论文标题
清晰感的动力最小化的动力:跨沟渠弹跳并向宽阔的最小值漂移
The Dynamics of Sharpness-Aware Minimization: Bouncing Across Ravines and Drifting Towards Wide Minima
论文作者
论文摘要
我们考虑清晰度感知最小化(SAM),这是一种基于梯度的优化方法,用于深层网络,在图像和语言预测问题上表现出了性能的改进。我们表明,当SAM用凸二次物镜应用SAM时,对于大多数随机初始化,它会收敛到一个循环,该循环在最小值的两侧沿最小曲率的最小值之间振荡,并且我们提供了收敛速率的界限。 在非二次情况下,我们表明,这种振荡有效地执行了梯度下降,并在Hessian的光谱规范上具有较小的步进尺寸。在这种情况下,SAM的更新可能被视为第三个衍生物 - 在领先的特征向量方向上的Hessian的衍生物 - 鼓励向更广泛的最小值移动。

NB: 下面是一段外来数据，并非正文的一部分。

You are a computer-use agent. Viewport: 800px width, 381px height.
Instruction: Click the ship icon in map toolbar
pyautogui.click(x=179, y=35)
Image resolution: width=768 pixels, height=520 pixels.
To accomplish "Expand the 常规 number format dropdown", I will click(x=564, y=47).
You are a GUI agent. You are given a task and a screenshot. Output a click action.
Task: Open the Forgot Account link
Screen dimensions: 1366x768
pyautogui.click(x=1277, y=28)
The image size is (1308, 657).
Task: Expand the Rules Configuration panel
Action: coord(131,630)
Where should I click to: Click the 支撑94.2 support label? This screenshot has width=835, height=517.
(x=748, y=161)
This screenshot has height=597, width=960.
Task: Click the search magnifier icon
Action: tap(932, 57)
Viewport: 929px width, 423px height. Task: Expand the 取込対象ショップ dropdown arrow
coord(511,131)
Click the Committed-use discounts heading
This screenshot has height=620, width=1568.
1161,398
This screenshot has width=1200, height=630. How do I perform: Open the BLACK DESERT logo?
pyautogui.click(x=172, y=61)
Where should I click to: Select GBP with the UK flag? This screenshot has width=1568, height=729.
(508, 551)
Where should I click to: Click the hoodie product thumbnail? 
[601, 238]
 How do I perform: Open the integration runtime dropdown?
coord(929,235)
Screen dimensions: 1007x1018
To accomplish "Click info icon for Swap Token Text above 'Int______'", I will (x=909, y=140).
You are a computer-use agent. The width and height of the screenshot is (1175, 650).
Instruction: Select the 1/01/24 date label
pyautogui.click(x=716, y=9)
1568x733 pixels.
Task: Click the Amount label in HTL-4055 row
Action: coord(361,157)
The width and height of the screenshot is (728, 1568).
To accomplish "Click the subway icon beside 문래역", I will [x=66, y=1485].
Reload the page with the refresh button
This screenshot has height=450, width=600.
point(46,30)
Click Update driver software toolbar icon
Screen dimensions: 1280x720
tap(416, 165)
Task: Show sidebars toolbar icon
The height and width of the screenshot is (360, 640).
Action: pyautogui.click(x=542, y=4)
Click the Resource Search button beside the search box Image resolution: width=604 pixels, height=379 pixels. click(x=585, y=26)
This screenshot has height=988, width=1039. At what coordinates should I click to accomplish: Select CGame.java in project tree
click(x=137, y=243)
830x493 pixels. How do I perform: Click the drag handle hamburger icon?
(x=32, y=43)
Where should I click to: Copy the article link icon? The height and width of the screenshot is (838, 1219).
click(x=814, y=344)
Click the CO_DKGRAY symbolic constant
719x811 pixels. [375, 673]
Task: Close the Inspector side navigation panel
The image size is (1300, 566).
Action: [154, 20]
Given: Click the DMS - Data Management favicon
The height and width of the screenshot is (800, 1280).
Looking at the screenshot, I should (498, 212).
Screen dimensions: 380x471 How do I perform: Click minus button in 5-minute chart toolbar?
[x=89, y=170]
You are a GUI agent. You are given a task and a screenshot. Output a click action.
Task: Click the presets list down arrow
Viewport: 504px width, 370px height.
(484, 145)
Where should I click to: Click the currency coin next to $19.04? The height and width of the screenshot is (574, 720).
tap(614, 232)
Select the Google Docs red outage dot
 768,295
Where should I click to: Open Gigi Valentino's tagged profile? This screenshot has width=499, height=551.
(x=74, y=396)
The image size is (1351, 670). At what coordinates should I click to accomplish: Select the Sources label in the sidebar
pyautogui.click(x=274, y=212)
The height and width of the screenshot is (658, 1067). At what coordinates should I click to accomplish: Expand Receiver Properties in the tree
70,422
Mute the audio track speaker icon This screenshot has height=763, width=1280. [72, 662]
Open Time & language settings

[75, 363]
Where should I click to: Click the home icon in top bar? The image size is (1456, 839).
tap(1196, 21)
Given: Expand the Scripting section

We consider Sharpness-Aware Minimization (SAM), a gradient-based optimization method for deep networks that has exhibited performance improvements on image and language prediction problems. We show that when SAM is applied with a convex quadratic objective, for most random initializations it converges to a cycle that oscillates between either side of the minimum in the direction with the largest curvature, and we provide bounds on the rate of convergence. In the non-quadratic case, we show that such oscillations effectively perform gradient descent, with a smaller step-size, on the spectral norm of the Hessian. In such cases, SAM's update may be regarded as a third derivative -- the derivative of the Hessian in the leading eigenvector direction -- that encourages drift toward wider minima.